The Loreto Sisters purchased Mandeville Hall in 1924 having previously established schools in Ballarat and Albert Park with encouragement from St Mary MacKillop. Mandeville Hall was built in 1867 and is on the Victorian Heritage Register and is considered of national and international significance.

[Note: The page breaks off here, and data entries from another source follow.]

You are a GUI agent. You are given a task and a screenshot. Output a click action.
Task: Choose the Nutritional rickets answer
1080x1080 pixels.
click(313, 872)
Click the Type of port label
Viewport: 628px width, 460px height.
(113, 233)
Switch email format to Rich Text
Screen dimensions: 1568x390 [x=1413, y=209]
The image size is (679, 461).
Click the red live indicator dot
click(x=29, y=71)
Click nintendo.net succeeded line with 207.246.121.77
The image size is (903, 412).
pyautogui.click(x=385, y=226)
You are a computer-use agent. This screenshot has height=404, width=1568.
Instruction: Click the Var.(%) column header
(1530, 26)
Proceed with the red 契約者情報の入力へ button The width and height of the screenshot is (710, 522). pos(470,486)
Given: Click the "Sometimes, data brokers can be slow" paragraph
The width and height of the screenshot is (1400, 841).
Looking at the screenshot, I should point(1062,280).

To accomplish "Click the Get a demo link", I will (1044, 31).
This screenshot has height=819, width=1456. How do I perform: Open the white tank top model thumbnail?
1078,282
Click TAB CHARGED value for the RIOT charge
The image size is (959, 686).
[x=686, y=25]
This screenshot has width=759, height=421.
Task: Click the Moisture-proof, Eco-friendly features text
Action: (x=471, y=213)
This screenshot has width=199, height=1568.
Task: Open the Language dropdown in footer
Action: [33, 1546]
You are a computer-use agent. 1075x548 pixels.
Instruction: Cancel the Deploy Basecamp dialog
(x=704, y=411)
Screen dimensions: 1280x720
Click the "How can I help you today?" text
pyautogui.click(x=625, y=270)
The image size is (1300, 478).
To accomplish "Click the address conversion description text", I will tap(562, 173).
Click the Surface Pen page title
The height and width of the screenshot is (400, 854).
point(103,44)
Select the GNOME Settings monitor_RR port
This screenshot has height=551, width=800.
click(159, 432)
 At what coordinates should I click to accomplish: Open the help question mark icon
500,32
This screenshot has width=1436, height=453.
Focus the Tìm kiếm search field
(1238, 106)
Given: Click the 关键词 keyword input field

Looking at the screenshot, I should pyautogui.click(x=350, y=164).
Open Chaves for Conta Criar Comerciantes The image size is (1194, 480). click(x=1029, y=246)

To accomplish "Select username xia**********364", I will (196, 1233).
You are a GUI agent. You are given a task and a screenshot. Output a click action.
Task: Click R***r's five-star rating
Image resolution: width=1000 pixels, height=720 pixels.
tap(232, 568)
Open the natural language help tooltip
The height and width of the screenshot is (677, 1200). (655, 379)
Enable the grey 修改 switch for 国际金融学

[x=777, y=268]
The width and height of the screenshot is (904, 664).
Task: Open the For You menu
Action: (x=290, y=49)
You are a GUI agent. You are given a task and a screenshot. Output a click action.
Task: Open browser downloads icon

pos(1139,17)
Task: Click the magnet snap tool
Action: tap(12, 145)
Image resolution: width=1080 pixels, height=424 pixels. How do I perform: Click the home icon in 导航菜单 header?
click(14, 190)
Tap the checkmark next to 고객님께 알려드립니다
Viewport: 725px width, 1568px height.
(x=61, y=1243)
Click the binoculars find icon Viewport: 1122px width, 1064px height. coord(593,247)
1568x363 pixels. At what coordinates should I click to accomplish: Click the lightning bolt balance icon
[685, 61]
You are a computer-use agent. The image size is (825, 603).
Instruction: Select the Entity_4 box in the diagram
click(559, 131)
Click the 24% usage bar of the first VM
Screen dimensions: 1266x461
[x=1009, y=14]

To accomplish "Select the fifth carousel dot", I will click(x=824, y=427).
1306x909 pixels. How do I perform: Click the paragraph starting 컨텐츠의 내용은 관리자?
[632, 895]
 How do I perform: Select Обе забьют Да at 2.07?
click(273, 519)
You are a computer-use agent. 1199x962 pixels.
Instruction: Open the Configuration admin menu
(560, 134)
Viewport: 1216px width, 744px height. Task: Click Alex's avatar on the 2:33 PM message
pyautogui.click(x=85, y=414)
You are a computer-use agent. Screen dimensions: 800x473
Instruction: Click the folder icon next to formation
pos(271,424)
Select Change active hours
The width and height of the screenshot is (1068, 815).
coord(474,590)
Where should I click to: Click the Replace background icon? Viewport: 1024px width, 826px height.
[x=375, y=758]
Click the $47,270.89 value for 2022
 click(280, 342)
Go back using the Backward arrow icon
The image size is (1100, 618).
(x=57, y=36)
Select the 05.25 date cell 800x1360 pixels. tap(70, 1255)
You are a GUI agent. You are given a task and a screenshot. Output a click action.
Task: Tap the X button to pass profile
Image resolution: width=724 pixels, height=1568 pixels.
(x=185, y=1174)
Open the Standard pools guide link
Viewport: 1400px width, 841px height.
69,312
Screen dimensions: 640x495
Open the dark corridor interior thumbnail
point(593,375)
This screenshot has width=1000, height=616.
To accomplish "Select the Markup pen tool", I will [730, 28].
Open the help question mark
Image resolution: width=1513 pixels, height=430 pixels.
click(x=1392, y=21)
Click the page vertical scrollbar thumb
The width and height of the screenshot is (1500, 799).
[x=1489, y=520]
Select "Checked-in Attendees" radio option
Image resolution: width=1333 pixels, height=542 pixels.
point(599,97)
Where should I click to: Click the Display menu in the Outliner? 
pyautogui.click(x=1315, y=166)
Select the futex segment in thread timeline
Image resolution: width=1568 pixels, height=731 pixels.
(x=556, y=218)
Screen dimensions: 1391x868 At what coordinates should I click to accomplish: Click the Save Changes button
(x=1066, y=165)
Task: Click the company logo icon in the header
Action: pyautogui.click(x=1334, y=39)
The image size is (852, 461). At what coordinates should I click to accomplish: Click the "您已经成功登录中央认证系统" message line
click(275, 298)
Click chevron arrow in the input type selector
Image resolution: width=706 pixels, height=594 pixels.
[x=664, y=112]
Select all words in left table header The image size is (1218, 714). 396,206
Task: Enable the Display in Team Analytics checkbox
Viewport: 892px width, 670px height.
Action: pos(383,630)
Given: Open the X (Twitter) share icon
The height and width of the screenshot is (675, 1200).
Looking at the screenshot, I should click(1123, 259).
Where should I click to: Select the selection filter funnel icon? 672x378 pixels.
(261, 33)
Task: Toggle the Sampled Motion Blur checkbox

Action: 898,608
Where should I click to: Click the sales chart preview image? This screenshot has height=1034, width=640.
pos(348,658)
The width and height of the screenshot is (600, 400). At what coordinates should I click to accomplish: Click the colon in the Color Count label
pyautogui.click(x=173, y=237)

Loreto Mandeville Hall had a co-educational Early Learning Centre established in 2002 which was in partnership with St. Kevin's College. This partnership was dissolved at the end of 2020 and ownership of the St Peter's Early Learning Centre was transferred to St Kevin's College. Both the junior school and secondary school are located at 10 Mandeville Crescent, Toorak.

==Affiliations==
Loreto Mandeville Hall is associated with the Association of Independent Schools of Victoria (AISV), Junior School Heads Association of Australia (JSHAA), Association of Heads of Independent Schools of Australia (AHISA), Alliance of Girls' Schools Australasia (AGSA), and a founding member of Girls Sport Victoria (GSV). The school also participates in many activities with St. Kevin's College and Xavier College. The school also has a long association with St Mary's College at the University of Melbourne which was also established by the Loreto Sisters.

==Campus==
Loreto Mandeville Hall is located on a single campus with the Junior School, Rathfarnham, separated from the Senior School by an Oval. The campus features a number of multi-purpose courts for tennis, netball, and basketball. The 'Barry Centre' houses two swimming pools, a Gymnasium, Gymnastics centre, photography classrooms, art classrooms, weight room, rowing room, health classrooms, and basketball court. The school has a canteen known as Cafe Mandeville. The Mandeville Centre has a Library, Theatrette, and a dedicated Year 12 centre which features a common room and balcony garden. In 2019 six connected school buildings known as St George's Extension were demolished to make way for a new building to accommodate students in Years 7 to 9.

==Curriculum==
Loreto Mandeville Hall offers a range of Victorian Certificate of Education (VCE) subjects, approximately 28. There are also 11 University studies that Year 12 students are able to elect as part of their VCE program. All students are required to study mathematics, science, and technology through to Year 7. The school offers a range of STEM from Year 8 that are elective.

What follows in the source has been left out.